[PROVIDED DATA — start]

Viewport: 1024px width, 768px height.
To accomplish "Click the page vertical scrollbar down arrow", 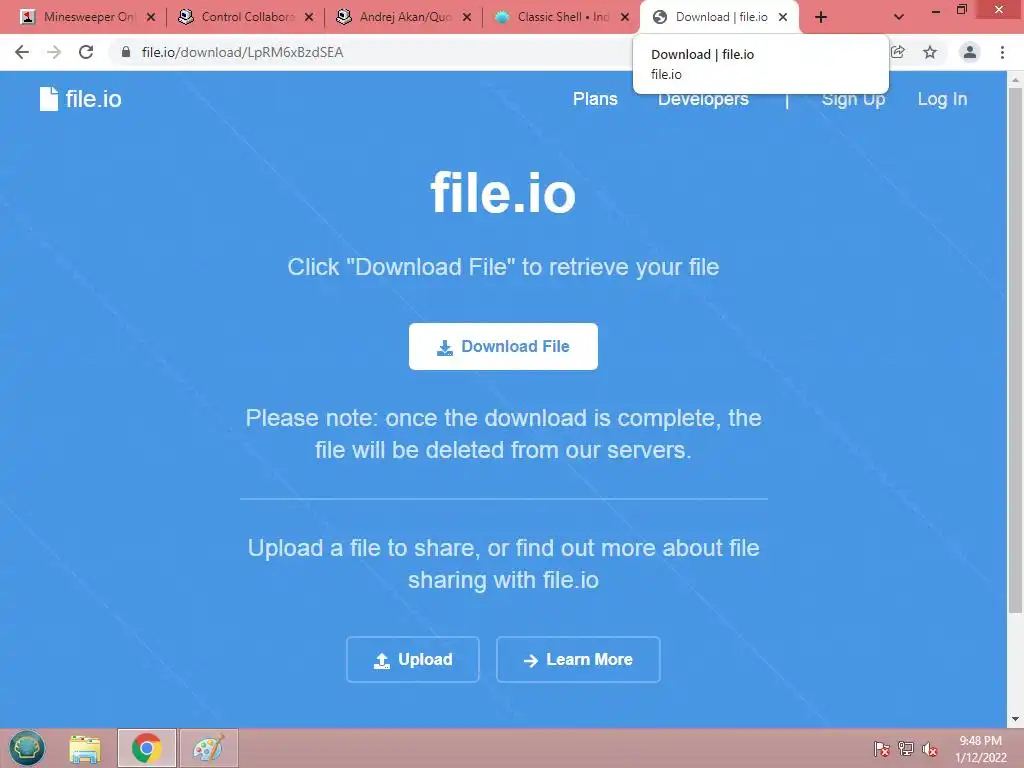I will tap(1015, 719).
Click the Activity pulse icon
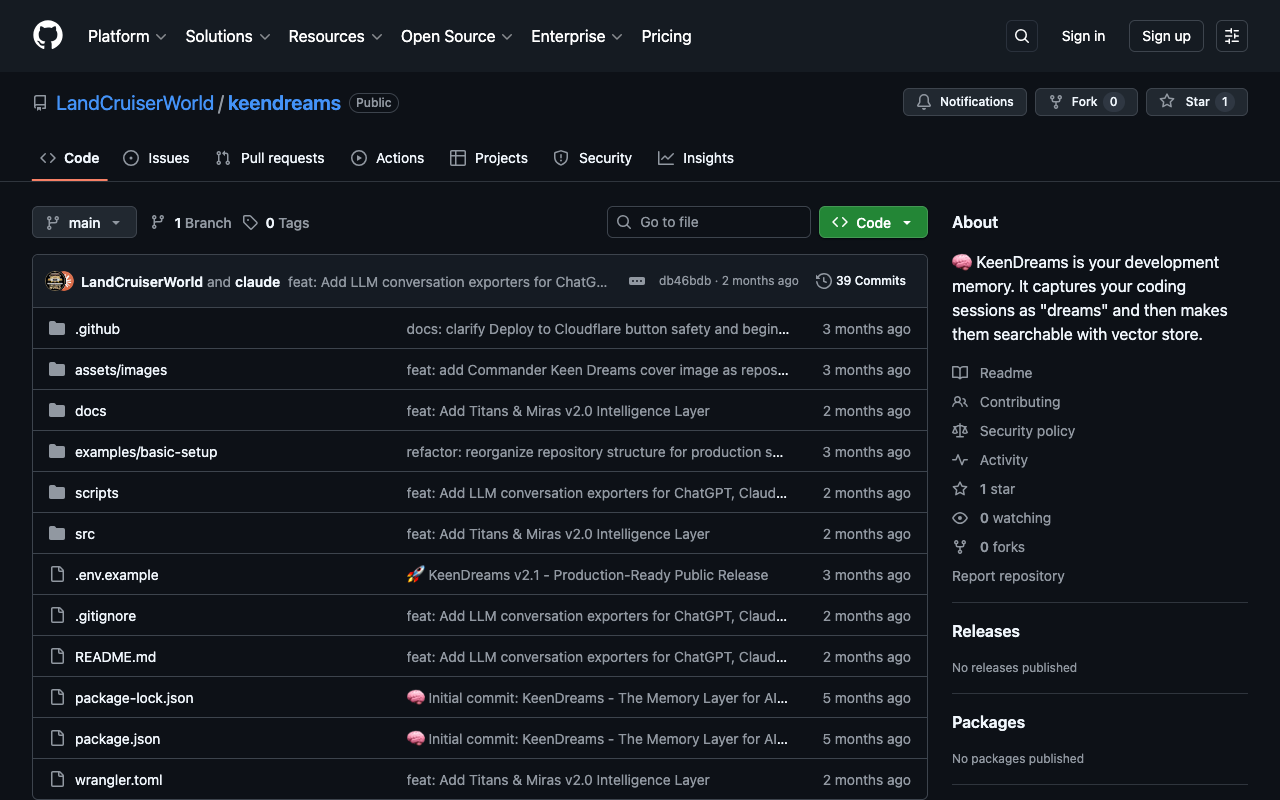The image size is (1280, 800). 960,459
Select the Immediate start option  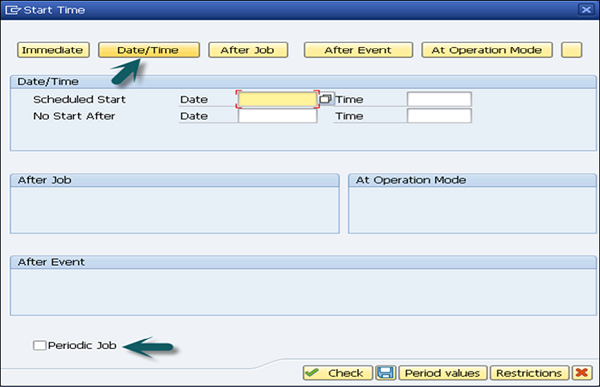tap(53, 50)
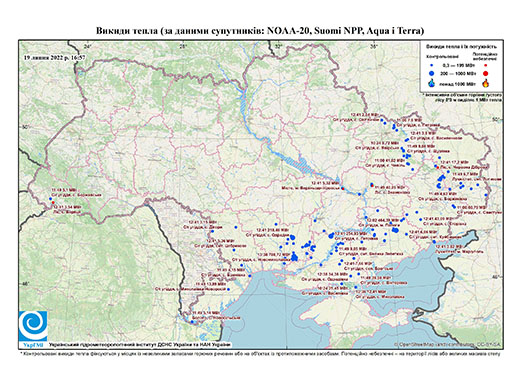Click the blue hotspot near the 464 МВт label

pos(395,230)
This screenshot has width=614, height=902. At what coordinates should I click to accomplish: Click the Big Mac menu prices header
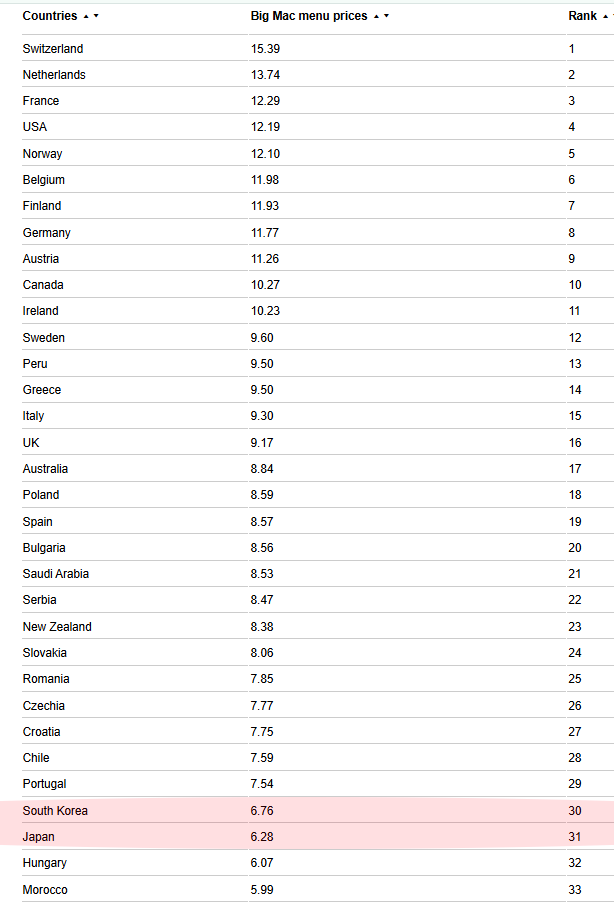click(x=308, y=16)
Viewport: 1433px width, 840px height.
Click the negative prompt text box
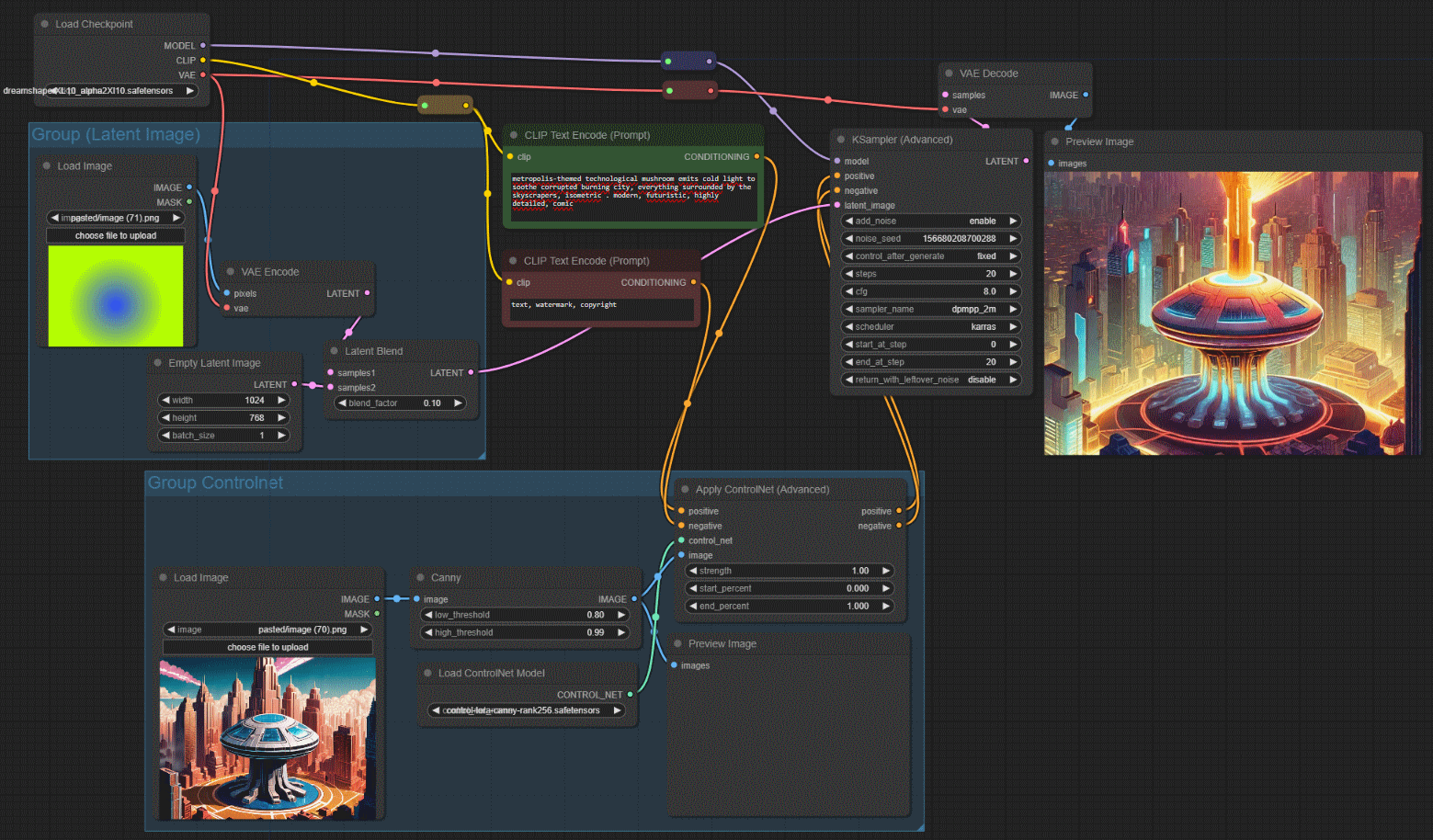[x=601, y=310]
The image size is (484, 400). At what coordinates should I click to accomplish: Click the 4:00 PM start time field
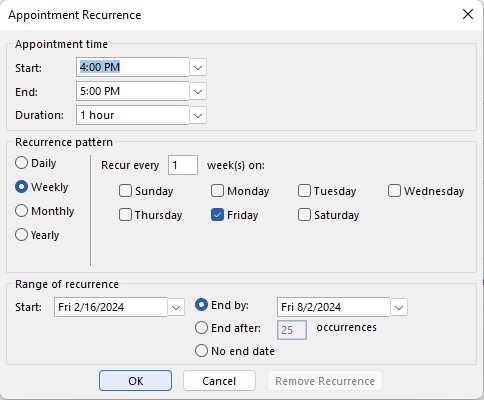(x=133, y=67)
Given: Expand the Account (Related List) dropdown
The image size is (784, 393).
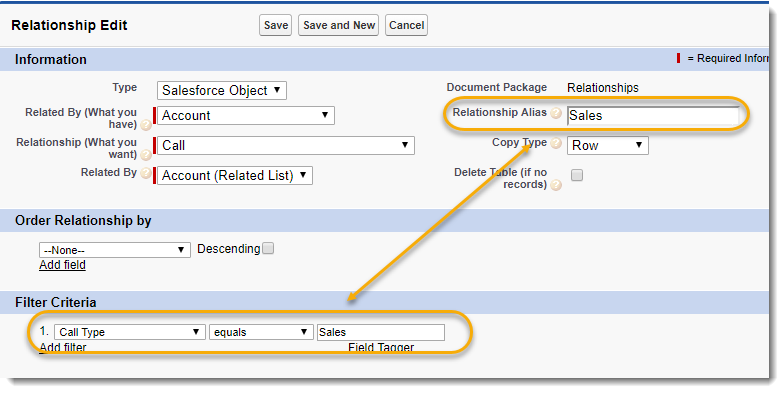Looking at the screenshot, I should click(234, 176).
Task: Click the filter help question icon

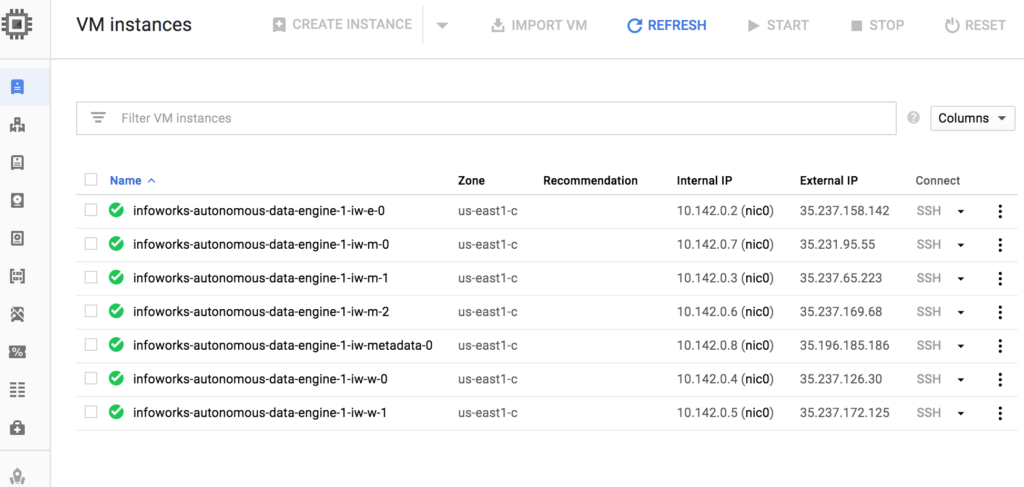Action: (914, 118)
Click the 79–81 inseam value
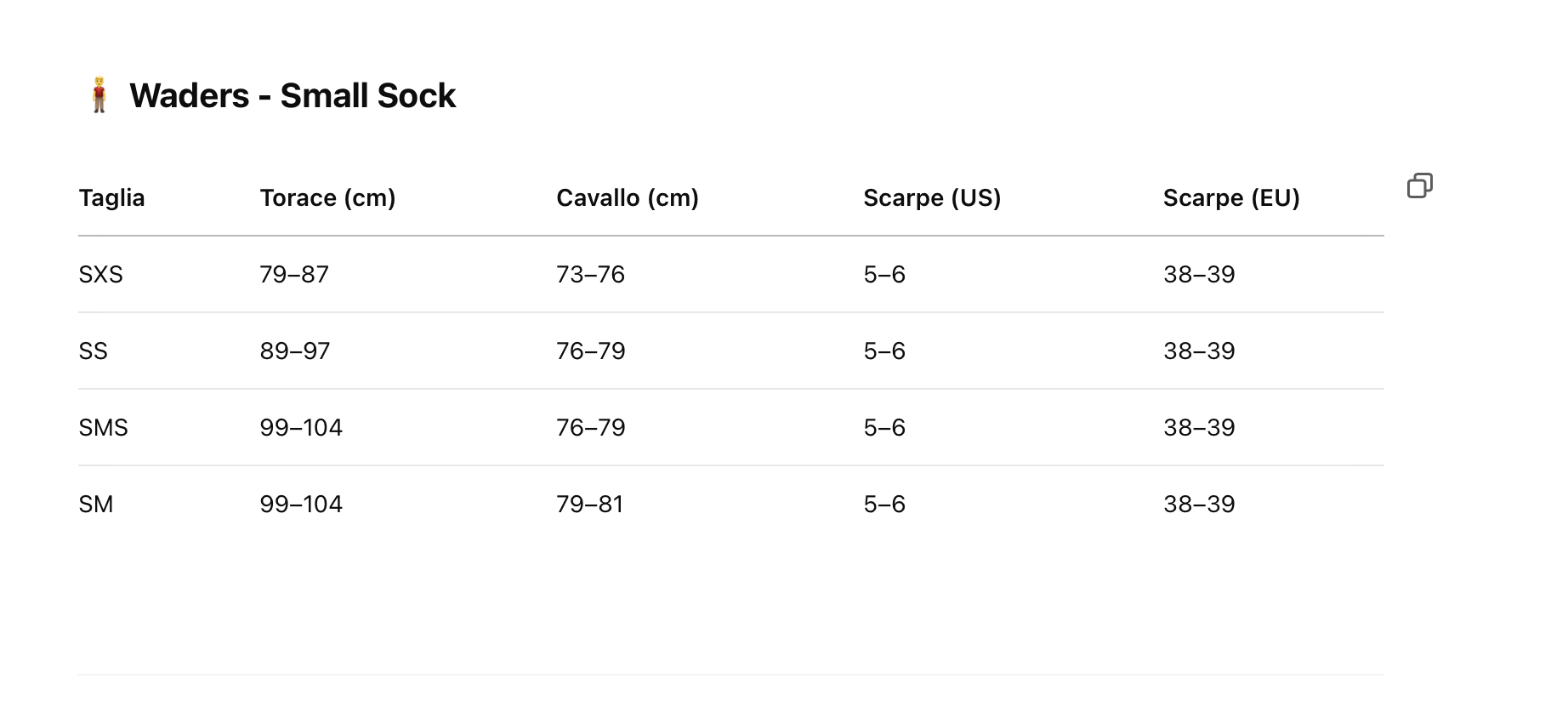 click(589, 505)
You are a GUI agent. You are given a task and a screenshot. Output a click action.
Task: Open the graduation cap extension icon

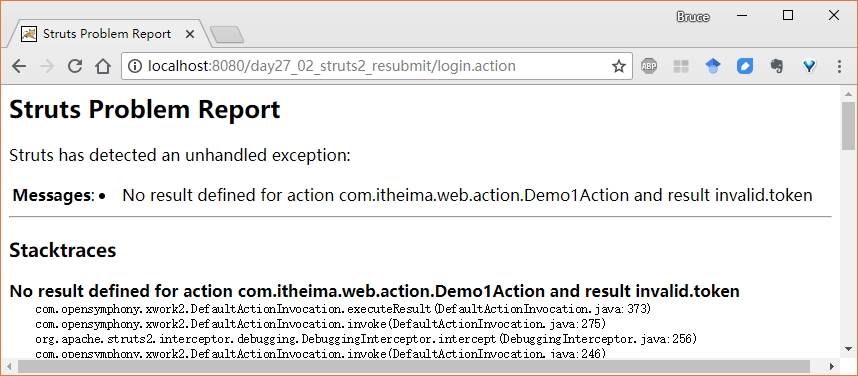tap(712, 66)
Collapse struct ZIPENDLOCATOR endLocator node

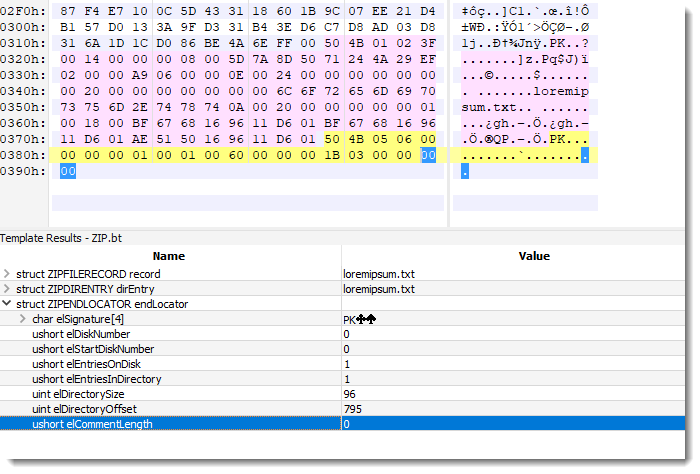coord(7,304)
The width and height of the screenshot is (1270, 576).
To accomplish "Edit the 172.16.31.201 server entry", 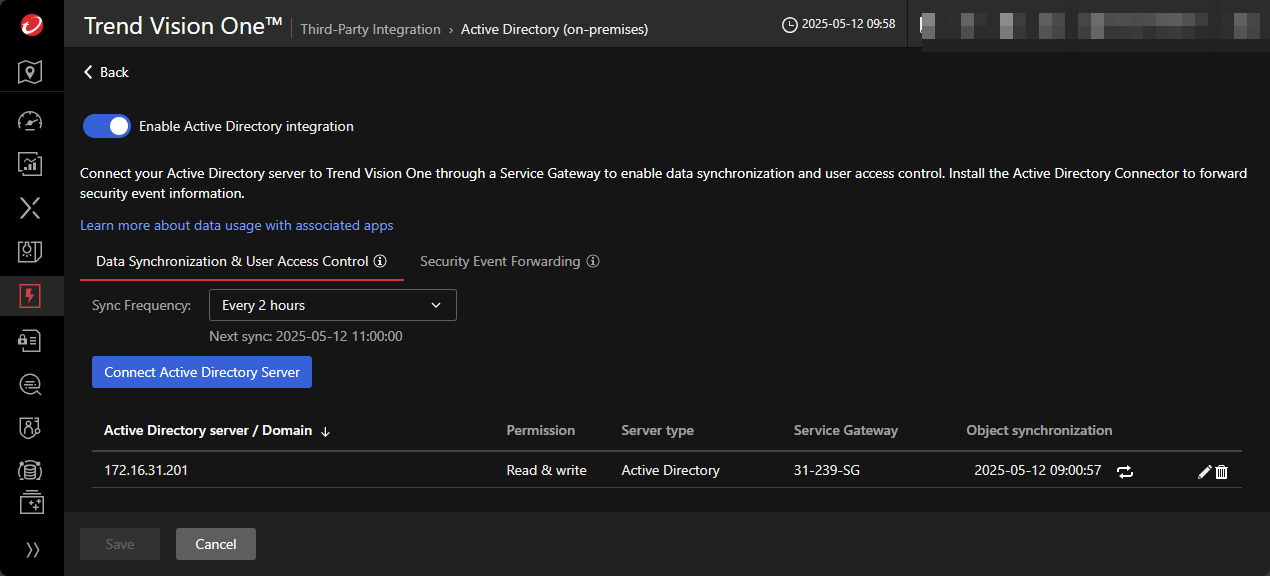I will tap(1204, 472).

[PROVIDED DATA — finish]

▶ YOUR GOAL
Copy whichever lines of the records above contain the word "Viewport".

▶ WRITTEN ANSWER
Viewport: 1024px width, 768px height.
Viewport: 1433px width, 840px height.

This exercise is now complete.